◆ Task objective
Word for word, set down every record that appears below.

◆ Data for this task
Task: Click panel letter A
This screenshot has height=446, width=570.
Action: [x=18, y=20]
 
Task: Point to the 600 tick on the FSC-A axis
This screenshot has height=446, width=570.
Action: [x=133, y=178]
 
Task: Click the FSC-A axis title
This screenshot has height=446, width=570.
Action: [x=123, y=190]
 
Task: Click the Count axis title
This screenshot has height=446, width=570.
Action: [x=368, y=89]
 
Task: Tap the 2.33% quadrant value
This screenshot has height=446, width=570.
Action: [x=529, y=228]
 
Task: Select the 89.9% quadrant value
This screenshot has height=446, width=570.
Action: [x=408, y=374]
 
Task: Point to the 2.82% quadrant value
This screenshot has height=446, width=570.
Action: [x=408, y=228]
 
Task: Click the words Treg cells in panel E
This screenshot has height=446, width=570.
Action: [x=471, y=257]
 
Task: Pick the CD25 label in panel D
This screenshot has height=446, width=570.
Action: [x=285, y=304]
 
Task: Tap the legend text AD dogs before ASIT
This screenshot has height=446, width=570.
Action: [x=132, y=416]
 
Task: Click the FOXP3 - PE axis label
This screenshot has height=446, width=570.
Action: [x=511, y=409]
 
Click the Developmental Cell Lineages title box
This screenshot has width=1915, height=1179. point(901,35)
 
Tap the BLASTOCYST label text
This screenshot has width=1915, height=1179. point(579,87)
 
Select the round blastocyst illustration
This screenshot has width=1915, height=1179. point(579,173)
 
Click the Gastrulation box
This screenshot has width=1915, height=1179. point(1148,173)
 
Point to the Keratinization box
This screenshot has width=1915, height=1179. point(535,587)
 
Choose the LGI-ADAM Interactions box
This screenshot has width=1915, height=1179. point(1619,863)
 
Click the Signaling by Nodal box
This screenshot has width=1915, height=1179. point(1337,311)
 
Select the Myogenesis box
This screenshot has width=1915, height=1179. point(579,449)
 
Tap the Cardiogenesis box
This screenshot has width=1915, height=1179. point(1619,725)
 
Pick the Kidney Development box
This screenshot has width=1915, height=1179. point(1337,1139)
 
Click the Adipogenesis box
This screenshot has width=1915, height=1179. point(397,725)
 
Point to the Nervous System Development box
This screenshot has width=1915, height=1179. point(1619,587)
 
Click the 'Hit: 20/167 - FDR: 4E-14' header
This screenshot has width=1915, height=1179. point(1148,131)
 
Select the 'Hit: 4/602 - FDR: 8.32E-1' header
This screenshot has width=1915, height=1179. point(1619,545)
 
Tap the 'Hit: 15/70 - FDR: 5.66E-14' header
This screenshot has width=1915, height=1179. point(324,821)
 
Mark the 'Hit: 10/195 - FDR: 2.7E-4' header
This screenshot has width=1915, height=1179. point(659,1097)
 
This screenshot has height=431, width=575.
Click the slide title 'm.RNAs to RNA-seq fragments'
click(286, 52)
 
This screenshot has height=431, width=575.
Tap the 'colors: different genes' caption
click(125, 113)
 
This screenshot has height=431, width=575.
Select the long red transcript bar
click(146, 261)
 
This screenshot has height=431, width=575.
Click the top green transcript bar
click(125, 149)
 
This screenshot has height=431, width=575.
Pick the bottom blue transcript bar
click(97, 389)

◆ Task solution
Task: Click panel letter A
This screenshot has height=446, width=570.
Action: [x=18, y=20]
 
Task: Point to the 600 tick on the FSC-A axis
This screenshot has height=446, width=570.
Action: [x=133, y=178]
 
Task: Click the FSC-A axis title
This screenshot has height=446, width=570.
Action: [x=123, y=190]
 
Task: Click the Count axis title
This screenshot has height=446, width=570.
Action: [x=368, y=89]
 
Task: Tap the 2.33% quadrant value
This screenshot has height=446, width=570.
Action: [x=529, y=228]
 
Task: Select the 89.9% quadrant value
This screenshot has height=446, width=570.
Action: [x=408, y=374]
 
Task: Point to the 2.82% quadrant value
This screenshot has height=446, width=570.
Action: [x=408, y=228]
 
Task: Click the words Treg cells in panel E
This screenshot has height=446, width=570.
Action: [x=471, y=257]
 
Task: Pick the CD25 label in panel D
This screenshot has height=446, width=570.
Action: [x=285, y=304]
 
Task: Tap the legend text AD dogs before ASIT
This screenshot has height=446, width=570.
Action: [x=132, y=416]
 
Task: Click the FOXP3 - PE axis label
This screenshot has height=446, width=570.
Action: [x=511, y=409]
 
Click the Developmental Cell Lineages title box
This screenshot has width=1915, height=1179. point(901,35)
 
Tap the BLASTOCYST label text
This screenshot has width=1915, height=1179. point(579,87)
 
Select the round blastocyst illustration
This screenshot has width=1915, height=1179. point(579,173)
 
Click the Gastrulation box
This screenshot has width=1915, height=1179. point(1148,173)
 
Point to the Keratinization box
This screenshot has width=1915, height=1179. point(535,587)
 
Choose the LGI-ADAM Interactions box
This screenshot has width=1915, height=1179. point(1619,863)
 
Click the Signaling by Nodal box
This screenshot has width=1915, height=1179. point(1337,311)
 
Select the Myogenesis box
This screenshot has width=1915, height=1179. point(579,449)
 
Tap the Cardiogenesis box
This screenshot has width=1915, height=1179. point(1619,725)
 
Pick the Kidney Development box
This screenshot has width=1915, height=1179. point(1337,1139)
 
Click the Adipogenesis box
This screenshot has width=1915, height=1179. point(397,725)
 
Point to the Nervous System Development box
This screenshot has width=1915, height=1179. point(1619,587)
 
Click the 'Hit: 20/167 - FDR: 4E-14' header
This screenshot has width=1915, height=1179. point(1148,131)
 
Select the 'Hit: 4/602 - FDR: 8.32E-1' header
This screenshot has width=1915, height=1179. point(1619,545)
 
Tap the 'Hit: 15/70 - FDR: 5.66E-14' header
This screenshot has width=1915, height=1179. point(324,821)
 
Mark the 'Hit: 10/195 - FDR: 2.7E-4' header
This screenshot has width=1915, height=1179. point(659,1097)
 
This screenshot has height=431, width=575.
Click the slide title 'm.RNAs to RNA-seq fragments'
click(286, 52)
 
This screenshot has height=431, width=575.
Tap the 'colors: different genes' caption
click(125, 113)
 
This screenshot has height=431, width=575.
Select the long red transcript bar
click(146, 261)
 
This screenshot has height=431, width=575.
Click the top green transcript bar
click(125, 149)
 
This screenshot has height=431, width=575.
Pick the bottom blue transcript bar
click(97, 389)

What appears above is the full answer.